Fr Hunwicke – Je suis impressionné par le nombre de jeunes couples qui fondent de belles familles catholiques. Et je me réjouis de voir des laïcs catholiques traditionnels instruits se lever pour défendre la foi. Lorsque les évêques ont peur de Bergoglio et que le clergé a peur de ses évêques, alors il incombe aux laïcs de s’éduquer eux-mêmes à la foi et d’organiser eux-mêmes l’offre de la liturgie traditionnelle. Les laïcs sont libres de l’intimidation dont le clergé est souvent victime ! Curieusement (du point de vue des bergogliens), les « mouvements traditionalistes » font partie des aires de l’Église les moins sclérosées.
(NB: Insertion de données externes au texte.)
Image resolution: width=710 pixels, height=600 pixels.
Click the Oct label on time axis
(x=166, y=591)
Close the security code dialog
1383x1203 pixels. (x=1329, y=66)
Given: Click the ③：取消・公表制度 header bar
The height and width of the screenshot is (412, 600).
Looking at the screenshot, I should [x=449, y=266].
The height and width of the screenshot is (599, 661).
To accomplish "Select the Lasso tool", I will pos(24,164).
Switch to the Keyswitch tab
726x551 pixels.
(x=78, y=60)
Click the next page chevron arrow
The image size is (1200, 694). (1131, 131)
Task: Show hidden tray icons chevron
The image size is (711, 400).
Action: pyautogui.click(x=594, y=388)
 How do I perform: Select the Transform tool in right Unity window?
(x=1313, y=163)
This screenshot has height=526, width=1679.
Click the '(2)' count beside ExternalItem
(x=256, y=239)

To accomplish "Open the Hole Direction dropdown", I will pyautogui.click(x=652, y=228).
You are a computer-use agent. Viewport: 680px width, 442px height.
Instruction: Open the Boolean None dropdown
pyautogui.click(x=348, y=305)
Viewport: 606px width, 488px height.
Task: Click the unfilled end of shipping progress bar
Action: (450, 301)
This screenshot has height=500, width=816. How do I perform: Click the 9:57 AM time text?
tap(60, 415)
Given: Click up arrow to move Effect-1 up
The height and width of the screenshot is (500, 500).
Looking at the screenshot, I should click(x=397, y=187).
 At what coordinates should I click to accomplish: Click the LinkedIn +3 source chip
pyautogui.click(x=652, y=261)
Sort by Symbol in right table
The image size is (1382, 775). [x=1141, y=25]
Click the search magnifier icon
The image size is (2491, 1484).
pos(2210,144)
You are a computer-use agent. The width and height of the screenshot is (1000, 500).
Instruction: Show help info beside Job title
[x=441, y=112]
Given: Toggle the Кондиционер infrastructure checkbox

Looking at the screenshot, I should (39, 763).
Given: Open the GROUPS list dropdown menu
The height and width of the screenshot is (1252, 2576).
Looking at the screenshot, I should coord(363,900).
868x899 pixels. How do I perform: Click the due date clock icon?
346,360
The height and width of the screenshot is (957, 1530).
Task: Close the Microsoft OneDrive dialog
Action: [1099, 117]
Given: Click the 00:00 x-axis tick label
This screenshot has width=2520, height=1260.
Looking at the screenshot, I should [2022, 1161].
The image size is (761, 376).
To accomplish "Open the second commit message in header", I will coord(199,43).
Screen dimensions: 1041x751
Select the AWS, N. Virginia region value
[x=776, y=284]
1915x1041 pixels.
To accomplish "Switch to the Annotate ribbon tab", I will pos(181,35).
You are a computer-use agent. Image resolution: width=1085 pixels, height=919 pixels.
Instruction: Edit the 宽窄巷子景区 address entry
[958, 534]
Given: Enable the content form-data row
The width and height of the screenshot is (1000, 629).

En fait, le cléricalisme, en tant que chose mauvaise et oppressante, se voit sous sa forme la plus cruelle dans les zones de l’Église où dominent les « apparatchiks » bergogliens ! Et donc, les laïcs doivent montrer le chemin, surtout quand le clergé a trop peur.
Paix Liturgique – Quel serait votre message pour les lecteurs de Paix Liturgique?
Fr Hunwicke – Je les exhorterais à résister sans crainte contre les œuvres de Satan. Certaines de ces influences sataniques se retrouvent dans la société laïque, qui s’est installée dans de nombreuses régions de la vieille Europe, notamment en ce qui concerne les matières sexuelles et sexistes. Mais tout cela a également pénétré dans l’Église, comme l’a compris Paul VI lorsqu’il a parlé de « la fumée de Satan entrée par quelque fissure dans le peuple de Dieu ». Je ne crois pas que Vatican II ait formellement enseigné l’erreur, mais il reposait et s’appuyait (comme l’a souligné le cardinal Ratzinger) sur un optimisme excessif et dangereux. On pensait que le monde serait ouvert à ce que l’Église avait à offrir si l’Église trouvait de nouveaux moyens d’exprimer la foi. Mais, malheureusement, c’était une erreur ; C’était une lecture inexacte des « signes des temps ». En réalité, le monde était sur le point de se débarrasser des éléments de la morale héritée de son passé chrétien : l’usage de la «pilule» en était le symbole. Et le monde n’abandonnait pas seulement l’éthique chrétienne : il se préparait à persécuter les chrétiens qui tentaient de préserver cette éthique. Une vision du monde laïciste, qui a commencé comme une proclamation de la liberté permettant aux gens de se défaire des impératifs chrétiens, est rapidement devenue une vision du monde persécutrice de toute personne n’adhérant pas à un point de vue laïque.